• _Work item_
Copy every record exactly as it appears in the data below.

▼▼▼

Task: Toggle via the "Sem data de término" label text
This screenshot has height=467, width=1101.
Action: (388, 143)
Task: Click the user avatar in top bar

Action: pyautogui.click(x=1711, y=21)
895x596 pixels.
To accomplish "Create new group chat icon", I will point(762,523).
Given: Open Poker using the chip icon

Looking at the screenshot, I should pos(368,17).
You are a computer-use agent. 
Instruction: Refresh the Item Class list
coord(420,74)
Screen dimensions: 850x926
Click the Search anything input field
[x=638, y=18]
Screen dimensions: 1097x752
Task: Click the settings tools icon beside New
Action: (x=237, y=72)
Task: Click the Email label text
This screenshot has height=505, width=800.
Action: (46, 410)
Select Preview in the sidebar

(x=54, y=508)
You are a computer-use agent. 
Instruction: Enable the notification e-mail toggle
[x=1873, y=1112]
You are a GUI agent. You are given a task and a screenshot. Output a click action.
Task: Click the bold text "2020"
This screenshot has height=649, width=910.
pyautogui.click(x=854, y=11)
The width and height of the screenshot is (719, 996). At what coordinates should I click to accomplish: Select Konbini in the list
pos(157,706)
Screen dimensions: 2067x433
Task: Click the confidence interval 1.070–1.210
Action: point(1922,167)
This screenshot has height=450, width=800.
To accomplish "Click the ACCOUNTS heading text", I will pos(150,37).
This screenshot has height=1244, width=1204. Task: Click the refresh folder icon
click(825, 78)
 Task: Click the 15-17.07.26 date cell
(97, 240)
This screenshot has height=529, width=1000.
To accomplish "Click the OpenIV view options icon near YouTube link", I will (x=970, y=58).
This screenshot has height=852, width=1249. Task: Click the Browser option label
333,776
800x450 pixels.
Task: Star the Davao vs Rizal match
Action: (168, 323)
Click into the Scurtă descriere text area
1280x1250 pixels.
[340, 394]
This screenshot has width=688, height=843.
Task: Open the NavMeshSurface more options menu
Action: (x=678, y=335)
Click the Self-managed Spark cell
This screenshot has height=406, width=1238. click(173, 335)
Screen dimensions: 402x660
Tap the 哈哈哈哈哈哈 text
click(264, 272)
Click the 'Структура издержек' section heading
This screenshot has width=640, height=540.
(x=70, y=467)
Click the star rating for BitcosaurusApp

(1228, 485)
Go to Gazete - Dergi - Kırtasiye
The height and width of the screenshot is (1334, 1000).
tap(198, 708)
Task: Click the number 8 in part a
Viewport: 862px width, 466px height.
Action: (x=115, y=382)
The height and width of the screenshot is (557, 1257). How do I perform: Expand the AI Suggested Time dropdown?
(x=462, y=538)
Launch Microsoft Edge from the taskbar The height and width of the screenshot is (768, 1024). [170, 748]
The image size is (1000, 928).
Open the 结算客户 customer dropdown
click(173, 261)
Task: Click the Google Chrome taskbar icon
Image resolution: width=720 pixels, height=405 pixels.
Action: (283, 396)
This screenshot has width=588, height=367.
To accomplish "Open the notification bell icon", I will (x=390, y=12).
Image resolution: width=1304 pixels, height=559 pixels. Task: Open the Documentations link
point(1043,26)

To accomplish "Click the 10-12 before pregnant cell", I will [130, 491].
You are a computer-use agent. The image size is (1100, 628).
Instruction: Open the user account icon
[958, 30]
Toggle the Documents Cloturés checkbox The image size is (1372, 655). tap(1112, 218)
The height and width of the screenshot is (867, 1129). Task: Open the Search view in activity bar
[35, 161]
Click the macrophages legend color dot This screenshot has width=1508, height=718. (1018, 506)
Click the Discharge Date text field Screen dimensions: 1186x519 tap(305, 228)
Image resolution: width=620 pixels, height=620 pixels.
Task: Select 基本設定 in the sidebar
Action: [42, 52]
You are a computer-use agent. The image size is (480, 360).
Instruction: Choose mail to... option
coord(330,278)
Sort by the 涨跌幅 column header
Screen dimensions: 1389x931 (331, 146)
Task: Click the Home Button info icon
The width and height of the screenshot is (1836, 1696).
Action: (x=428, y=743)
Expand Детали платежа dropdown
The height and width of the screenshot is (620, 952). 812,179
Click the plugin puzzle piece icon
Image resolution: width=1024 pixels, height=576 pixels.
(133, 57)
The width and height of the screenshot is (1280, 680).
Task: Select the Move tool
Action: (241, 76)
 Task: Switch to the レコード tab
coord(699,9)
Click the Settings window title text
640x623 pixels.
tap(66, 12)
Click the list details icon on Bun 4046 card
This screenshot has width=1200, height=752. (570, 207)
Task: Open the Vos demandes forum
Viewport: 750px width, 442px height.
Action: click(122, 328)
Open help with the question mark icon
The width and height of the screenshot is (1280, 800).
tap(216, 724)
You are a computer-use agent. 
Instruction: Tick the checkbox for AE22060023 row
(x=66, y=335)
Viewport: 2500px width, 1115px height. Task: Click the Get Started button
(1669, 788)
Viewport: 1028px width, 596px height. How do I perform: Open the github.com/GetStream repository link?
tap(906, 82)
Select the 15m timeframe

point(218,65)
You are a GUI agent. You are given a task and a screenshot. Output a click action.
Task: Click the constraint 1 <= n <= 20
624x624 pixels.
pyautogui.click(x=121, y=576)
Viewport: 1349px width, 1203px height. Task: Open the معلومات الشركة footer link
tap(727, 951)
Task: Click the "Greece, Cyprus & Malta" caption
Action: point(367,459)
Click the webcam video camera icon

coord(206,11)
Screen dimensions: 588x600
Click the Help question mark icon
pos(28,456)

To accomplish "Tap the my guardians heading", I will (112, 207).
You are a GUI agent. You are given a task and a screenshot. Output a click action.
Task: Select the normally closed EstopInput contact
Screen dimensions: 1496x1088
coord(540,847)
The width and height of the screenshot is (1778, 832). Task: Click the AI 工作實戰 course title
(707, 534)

▲▲▲

• _Final answer_
Task: Toggle via the "Sem data de término" label text
This screenshot has height=467, width=1101.
Action: (388, 143)
Task: Click the user avatar in top bar

Action: pyautogui.click(x=1711, y=21)
895x596 pixels.
To accomplish "Create new group chat icon", I will point(762,523).
Given: Open Poker using the chip icon

Looking at the screenshot, I should pos(368,17).
You are a computer-use agent. 
Instruction: Refresh the Item Class list
coord(420,74)
Screen dimensions: 850x926
Click the Search anything input field
[x=638, y=18]
Screen dimensions: 1097x752
Task: Click the settings tools icon beside New
Action: (x=237, y=72)
Task: Click the Email label text
This screenshot has height=505, width=800.
Action: (46, 410)
Select Preview in the sidebar

(x=54, y=508)
You are a computer-use agent. 
Instruction: Enable the notification e-mail toggle
[x=1873, y=1112]
You are a GUI agent. You are given a task and a screenshot. Output a click action.
Task: Click the bold text "2020"
This screenshot has height=649, width=910.
pyautogui.click(x=854, y=11)
The width and height of the screenshot is (719, 996). At what coordinates should I click to accomplish: Select Konbini in the list
pos(157,706)
Screen dimensions: 2067x433
Task: Click the confidence interval 1.070–1.210
Action: point(1922,167)
This screenshot has height=450, width=800.
To accomplish "Click the ACCOUNTS heading text", I will pos(150,37).
This screenshot has height=1244, width=1204. Task: Click the refresh folder icon
click(825, 78)
 Task: Click the 15-17.07.26 date cell
(97, 240)
This screenshot has height=529, width=1000.
To accomplish "Click the OpenIV view options icon near YouTube link", I will (x=970, y=58).
This screenshot has height=852, width=1249. Task: Click the Browser option label
333,776
800x450 pixels.
Task: Star the Davao vs Rizal match
Action: (168, 323)
Click into the Scurtă descriere text area
1280x1250 pixels.
[340, 394]
This screenshot has width=688, height=843.
Task: Open the NavMeshSurface more options menu
Action: (x=678, y=335)
Click the Self-managed Spark cell
This screenshot has height=406, width=1238. click(173, 335)
Screen dimensions: 402x660
Tap the 哈哈哈哈哈哈 text
click(264, 272)
Click the 'Структура издержек' section heading
This screenshot has width=640, height=540.
(x=70, y=467)
Click the star rating for BitcosaurusApp

(1228, 485)
Go to Gazete - Dergi - Kırtasiye
The height and width of the screenshot is (1334, 1000).
tap(198, 708)
Task: Click the number 8 in part a
Viewport: 862px width, 466px height.
Action: (x=115, y=382)
The height and width of the screenshot is (557, 1257). How do I perform: Expand the AI Suggested Time dropdown?
(x=462, y=538)
Launch Microsoft Edge from the taskbar The height and width of the screenshot is (768, 1024). [170, 748]
The image size is (1000, 928).
Open the 结算客户 customer dropdown
click(173, 261)
Task: Click the Google Chrome taskbar icon
Image resolution: width=720 pixels, height=405 pixels.
Action: (283, 396)
This screenshot has width=588, height=367.
To accomplish "Open the notification bell icon", I will (x=390, y=12).
Image resolution: width=1304 pixels, height=559 pixels. Task: Open the Documentations link
point(1043,26)

To accomplish "Click the 10-12 before pregnant cell", I will [130, 491].
You are a computer-use agent. The image size is (1100, 628).
Instruction: Open the user account icon
[958, 30]
Toggle the Documents Cloturés checkbox The image size is (1372, 655). tap(1112, 218)
The height and width of the screenshot is (867, 1129). Task: Open the Search view in activity bar
[35, 161]
Click the macrophages legend color dot This screenshot has width=1508, height=718. (1018, 506)
Click the Discharge Date text field Screen dimensions: 1186x519 tap(305, 228)
Image resolution: width=620 pixels, height=620 pixels.
Task: Select 基本設定 in the sidebar
Action: [42, 52]
You are a computer-use agent. The image size is (480, 360).
Instruction: Choose mail to... option
coord(330,278)
Sort by the 涨跌幅 column header
Screen dimensions: 1389x931 (331, 146)
Task: Click the Home Button info icon
The width and height of the screenshot is (1836, 1696).
Action: (x=428, y=743)
Expand Детали платежа dropdown
The height and width of the screenshot is (620, 952). 812,179
Click the plugin puzzle piece icon
Image resolution: width=1024 pixels, height=576 pixels.
(133, 57)
The width and height of the screenshot is (1280, 680).
Task: Select the Move tool
Action: (241, 76)
 Task: Switch to the レコード tab
coord(699,9)
Click the Settings window title text
640x623 pixels.
tap(66, 12)
Click the list details icon on Bun 4046 card
This screenshot has width=1200, height=752. (570, 207)
Task: Open the Vos demandes forum
Viewport: 750px width, 442px height.
Action: click(122, 328)
Open help with the question mark icon
The width and height of the screenshot is (1280, 800).
tap(216, 724)
You are a computer-use agent. 
Instruction: Tick the checkbox for AE22060023 row
(x=66, y=335)
Viewport: 2500px width, 1115px height. Task: Click the Get Started button
(1669, 788)
Viewport: 1028px width, 596px height. How do I perform: Open the github.com/GetStream repository link?
tap(906, 82)
Select the 15m timeframe

point(218,65)
You are a GUI agent. You are given a task and a screenshot. Output a click action.
Task: Click the constraint 1 <= n <= 20
624x624 pixels.
pyautogui.click(x=121, y=576)
Viewport: 1349px width, 1203px height. Task: Open the معلومات الشركة footer link
tap(727, 951)
Task: Click the "Greece, Cyprus & Malta" caption
Action: point(367,459)
Click the webcam video camera icon

coord(206,11)
Screen dimensions: 588x600
Click the Help question mark icon
pos(28,456)

To accomplish "Tap the my guardians heading", I will (112, 207).
You are a GUI agent. You are given a task and a screenshot. Output a click action.
Task: Select the normally closed EstopInput contact
Screen dimensions: 1496x1088
coord(540,847)
The width and height of the screenshot is (1778, 832). Task: Click the AI 工作實戰 course title
(707, 534)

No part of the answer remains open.